DoubleClick Inc. last week signed a deal with e-mail newsletter firm Topica Inc., San Francisco, to expand its e-mail marketing capability.

“We know a lot about e-mail content and advertising, which is an area they are starting to ramp up,” said Ariel Poler, Topica chairman and founder, who added that DoubleClick made an unspecified equity investment in Topica as part of the deal.

Last year, DoubleClick said it planned to debut e-mail marketing products called Dartmail, which is designed to let the New York company manage advertising on e-mail messages similar to how it places and serves banner ads on the Internet.

Under the new pact between the companies, DoubleClick and Topica plan to develop an opt-in e-mail list that DoubleClick will manage. Topica bought 500 million banners on DoubleClick's Sonar ad network, a set of Web sites that depart from DoubleClick's predominant Web strategy by selling banner space to lower-traffic sites on a nonexclusive basis.

Topica expects the banners to drive new members to www.topica.com. The site tempts visitors into joining any of tens of thousands of e-mail lists on topics from antiques and crop reports to mountain biking and the lost city of Atlantis. Most visitors who join end up signing onto more than one list. The company mails more than 250 million monthly e-mails to a 10 million-strong subscription base.

Topica does not collect detailed information on individual registrants. But its range of highly specific topics is part of what appeals to DoubleClick, said Eli Chalfin, the ad network's vice president and general manager of direct response.

“They're tight constituencies of people. These are people who have specific affinities in a specific psychographic interest,” Chalfin said. He also sees Topica's decision to let DoubleClick manage its lists as a validation of Dartmail's services. DoubleClick will rent the lists to advertisers.

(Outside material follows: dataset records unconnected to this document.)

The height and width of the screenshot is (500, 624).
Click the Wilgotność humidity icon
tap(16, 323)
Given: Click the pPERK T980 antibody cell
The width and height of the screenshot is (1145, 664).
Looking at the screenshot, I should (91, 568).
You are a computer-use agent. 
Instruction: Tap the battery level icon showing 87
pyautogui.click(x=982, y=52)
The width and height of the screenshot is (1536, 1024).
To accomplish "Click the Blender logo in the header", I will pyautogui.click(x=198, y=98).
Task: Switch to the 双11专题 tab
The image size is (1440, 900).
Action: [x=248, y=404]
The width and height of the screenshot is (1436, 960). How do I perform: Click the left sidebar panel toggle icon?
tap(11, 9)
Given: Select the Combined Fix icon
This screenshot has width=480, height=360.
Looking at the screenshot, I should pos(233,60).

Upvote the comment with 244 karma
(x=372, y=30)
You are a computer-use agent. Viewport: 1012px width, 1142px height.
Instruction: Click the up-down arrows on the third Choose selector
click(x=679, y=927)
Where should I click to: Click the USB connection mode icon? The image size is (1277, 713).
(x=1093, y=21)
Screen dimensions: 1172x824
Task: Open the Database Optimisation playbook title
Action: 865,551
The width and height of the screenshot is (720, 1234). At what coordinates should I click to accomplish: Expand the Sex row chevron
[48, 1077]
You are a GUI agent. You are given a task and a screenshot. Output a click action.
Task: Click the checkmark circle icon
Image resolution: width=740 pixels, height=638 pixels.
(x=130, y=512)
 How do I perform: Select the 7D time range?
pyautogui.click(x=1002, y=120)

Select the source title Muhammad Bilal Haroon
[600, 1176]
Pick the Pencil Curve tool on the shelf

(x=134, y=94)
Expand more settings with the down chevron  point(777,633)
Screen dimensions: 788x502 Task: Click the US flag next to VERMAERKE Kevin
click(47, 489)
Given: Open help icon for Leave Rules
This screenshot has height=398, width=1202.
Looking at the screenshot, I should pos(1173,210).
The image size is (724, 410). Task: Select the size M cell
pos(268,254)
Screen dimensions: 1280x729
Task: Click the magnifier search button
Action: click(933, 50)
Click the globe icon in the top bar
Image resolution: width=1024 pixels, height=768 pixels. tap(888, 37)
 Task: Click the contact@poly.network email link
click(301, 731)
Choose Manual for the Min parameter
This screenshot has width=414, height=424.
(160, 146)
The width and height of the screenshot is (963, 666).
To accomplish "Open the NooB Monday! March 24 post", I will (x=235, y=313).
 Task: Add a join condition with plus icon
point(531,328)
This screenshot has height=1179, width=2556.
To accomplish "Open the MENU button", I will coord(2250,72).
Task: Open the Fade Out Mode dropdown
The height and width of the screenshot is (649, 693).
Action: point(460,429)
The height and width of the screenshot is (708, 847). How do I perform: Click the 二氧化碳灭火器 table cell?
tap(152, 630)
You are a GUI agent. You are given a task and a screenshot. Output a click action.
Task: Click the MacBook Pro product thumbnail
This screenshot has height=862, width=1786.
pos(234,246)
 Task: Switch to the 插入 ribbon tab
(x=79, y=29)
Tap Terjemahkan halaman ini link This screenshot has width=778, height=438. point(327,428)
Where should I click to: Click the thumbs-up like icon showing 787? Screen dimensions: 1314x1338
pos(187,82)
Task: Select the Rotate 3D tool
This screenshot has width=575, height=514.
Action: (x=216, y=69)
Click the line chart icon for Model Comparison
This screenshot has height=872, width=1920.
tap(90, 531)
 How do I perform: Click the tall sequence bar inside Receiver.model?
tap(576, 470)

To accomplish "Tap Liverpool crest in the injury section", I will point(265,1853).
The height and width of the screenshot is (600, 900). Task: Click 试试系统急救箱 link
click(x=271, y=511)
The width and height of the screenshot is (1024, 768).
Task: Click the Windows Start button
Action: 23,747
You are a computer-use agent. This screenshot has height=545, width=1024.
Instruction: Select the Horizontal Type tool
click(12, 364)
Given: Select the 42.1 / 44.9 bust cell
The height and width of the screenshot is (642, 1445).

“They could have used [CMGI's] yesmail or NetCreations or any of the other players out there, but they chose to work with us,” he said.

Such arrangements operate as revenue-sharing deals, but Chalfin would not specify how ad sales will be divided between the companies. Topica will continue to maintain its own sales force.

The 500 million impressions to the Sonar network might prove a boon in their own right. When DoubleClick introduced the network in late January, it projected that Sonar would surpass 2 billion monthly impressions before the end of the first quarter. The network was serving 75 advertisers across 350 sites at the end of the first quarter.

DoubleClick designed Sonar to appeal to direct marketers because it reaches sites other than the high-traffic, marquee Web destinations for which larger DoubleClick ad networks are better-known.

Big Internet advertising companies see big stakes in the e-mail marketing arena, a market that Forrester Research projects will swell to $4.8 billion by 2004. Currently, e-mail accounts for only about 5 percent of all online ad revenue.

Topica's Poler has known DoubleClick CEO Kevin O'Connor since 1995. The two companies have been hammering out their new deal for three or four months, Poler said.